Tuesday’s transfer of the scrolls from the Russian State Archive — far fewer than had been expected — came in the wake of an acrimonious exchange between Jewish organizations in Russia relating to the Torah transfers

The ceremony transferring the Torahs was the highlight of the conference of the Congress of Jewish Religious Communities and Organizations of Russia, an umbrella group of some 95 Orthodox and Reform congregations.

The group, known as KEROOR, had apparently reached an earlier agreement with the Russian government to receive 61 Torahs. About 200 Torahs are at the archive, though most are badly damaged, and many more exist “elsewhere,” according to a state archivist who asked not to be identified.

But last week, the archive said it would not deliver the Torahs to the group.
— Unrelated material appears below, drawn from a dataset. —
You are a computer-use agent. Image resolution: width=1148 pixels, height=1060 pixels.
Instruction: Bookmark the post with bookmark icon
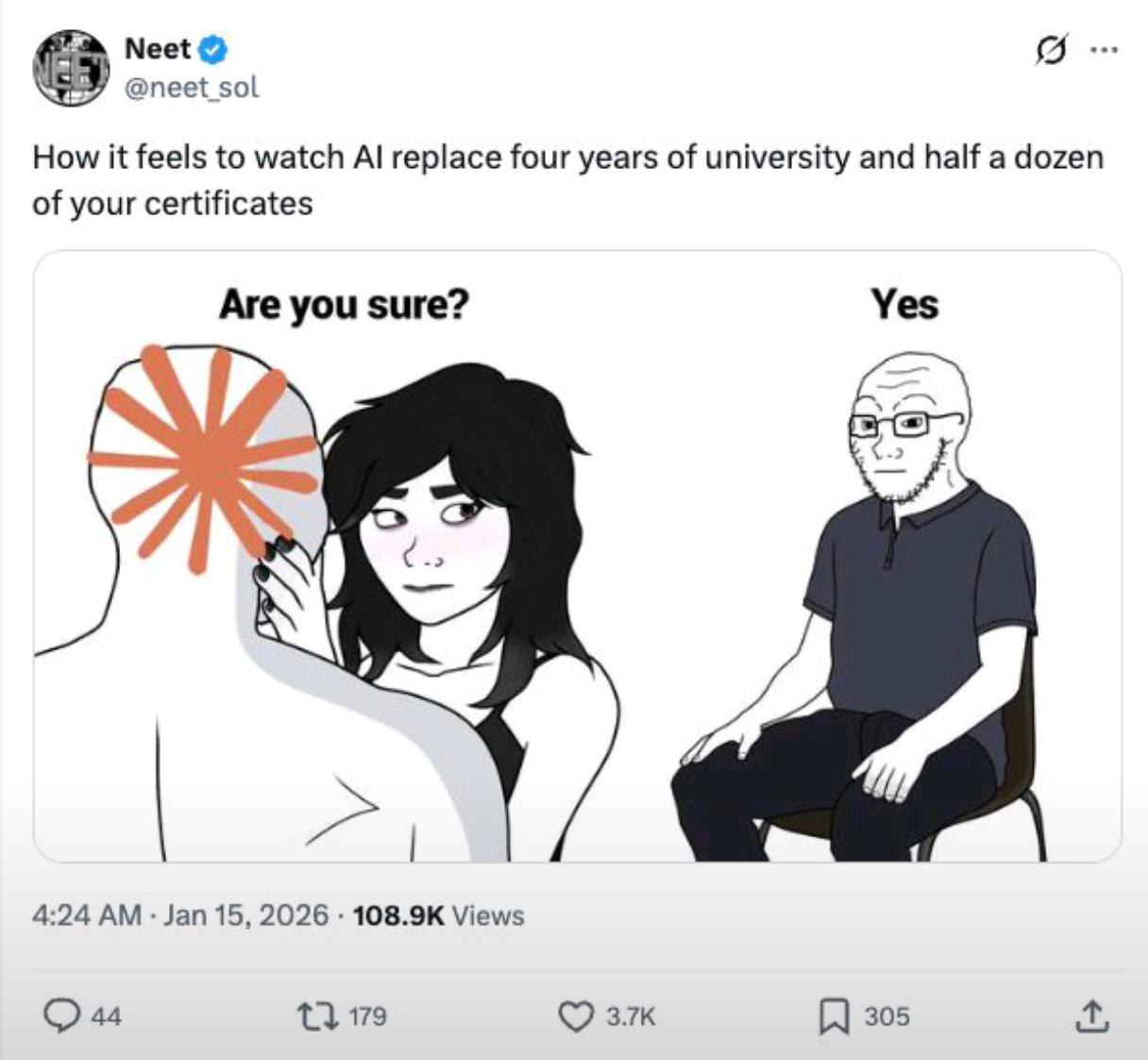click(833, 1016)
The development came after the Federation of Jewish Communities of Russia, an umbrella group of some 80 communities across Russia, met here in late November to reconstitute itself as a legal entity.

That conference was attended by high-level government officials and a few days later, Russian Prime Minister Vladimir Putin made an unprecedented show of support for the group when he met its leaders and promised full help and support in all of its activities, including the restitution of Jewish communal property.

The group itself and the government attention paid to it set off a feud with other Jewish organizations, escalating the turf battles in what is already a fractious community.

Leaders of the Federation sent a letter to Russia’s first deputy prime minister, asking that the Torahs be transferred to the Federation, which they said represented “the interests of the Jewish Diaspora in Russia.” The letter didn’t mention KEROOR at all.

The letter, coupled with the news that the Torah transfers were being suspended, hit leaders of KEROOR like a bombshell.

Within two days, Russia’s chief rabbi, Adolph Shayevich, who heads KEROOR, wrote a letter to Putin, accusing Lubavitch activists involved in the Federation of “being ideologically unable to participate in a dialogue, leading to peace and consent in Russia” and of working “to remove religious literature from Russian archives with an aim of transferring it to the USA.”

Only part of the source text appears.